Senza contare che l’accesso alla facoltà prescelta, grazie proprio all’assenza di informazioni sulle linee di sviluppo del paese, è sottoposto all’umiliazione del numero chiuso, di quiz fantasiosi che determinano ingressi o esclusioni casuali.
Sono queste le circostanze che obbligano chi ha interessi a intraprendere studi di medicina a ripiegare su scienze politiche, frustrando progetti e energie.


Il compito dell’orientatore è complesso e non può gravare esclusivamente su un impegno individuale. Deve, cioè, saper lavorare in gruppo, confrontandosi sistematicamente con operatori economici e analisti di settore. I risultati che scaturiscono devono avere la massima accessibilità da parte delle famiglie interessate al futuro dei propri figli, perché in totale libertà sappiano quali siano gli indirizzi economici della realtà nazionale e locale e perché, sulla base dei dati in possesso scelgano il percorso formativo più adatto al ragazzo e alle potenzialità occupazionali.


Un esempio eclatante l’ha fornito la regione veneta lamentando la difficoltà a reperire sul mercato del lavoro un numero consistente di tecnici metallurgici e meccanici. Ma senza allontanarci troppo, anche la nostra dovrà, a breve, affrontare la medesima situazione, visto che gli studenti iscritti al corso di chimica dell’ITIS sono stati solo cinque. Un territorio che ha fra le sue vocazioni industriali la siderurgia e la chimica deve poter contare su un ricambio sistematico. Se questo non avviene è perché l’informazione è assente, e assente è l’orientamento. C’è da chiedersi quanto costerà alla società riconvertire le abilità acquisite in una fase successiva al diploma, sia in termini economici che di tempo.


Il tema dell’orientamento assume dimensioni enormi per la crescita del territorio e deve poter contare sul coinvolgimento di rappresentanti delle istituzioni e di esperti. Una commissione permanente formata da analisti economici, con il supporto di docenti, opportunamente preparati al ruolo, consentirebbe di estrapolare le tendenze economiche locali, con risultati successivamente portati a conoscenza delle scuole e delle famiglie di ragazzi interessati alla scelta.

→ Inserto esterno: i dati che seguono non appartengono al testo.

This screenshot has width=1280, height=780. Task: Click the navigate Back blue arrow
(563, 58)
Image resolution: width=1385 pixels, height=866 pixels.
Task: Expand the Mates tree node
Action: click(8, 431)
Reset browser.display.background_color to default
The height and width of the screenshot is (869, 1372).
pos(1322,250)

All’obiezione, secondo cui una società così programmata nega i diritti alla libera scelta dei cittadini, si può contrapporre che l’orientamento non è una legge ma solo un’indicazione utile ad individuare in quale direzione il treno socio-economico si muove e quali sono i suggerimenti per poterci salire al volo, salvaguardando il diritto di ciascuno di corrergli dietro senza sapere dove e quando si fermi.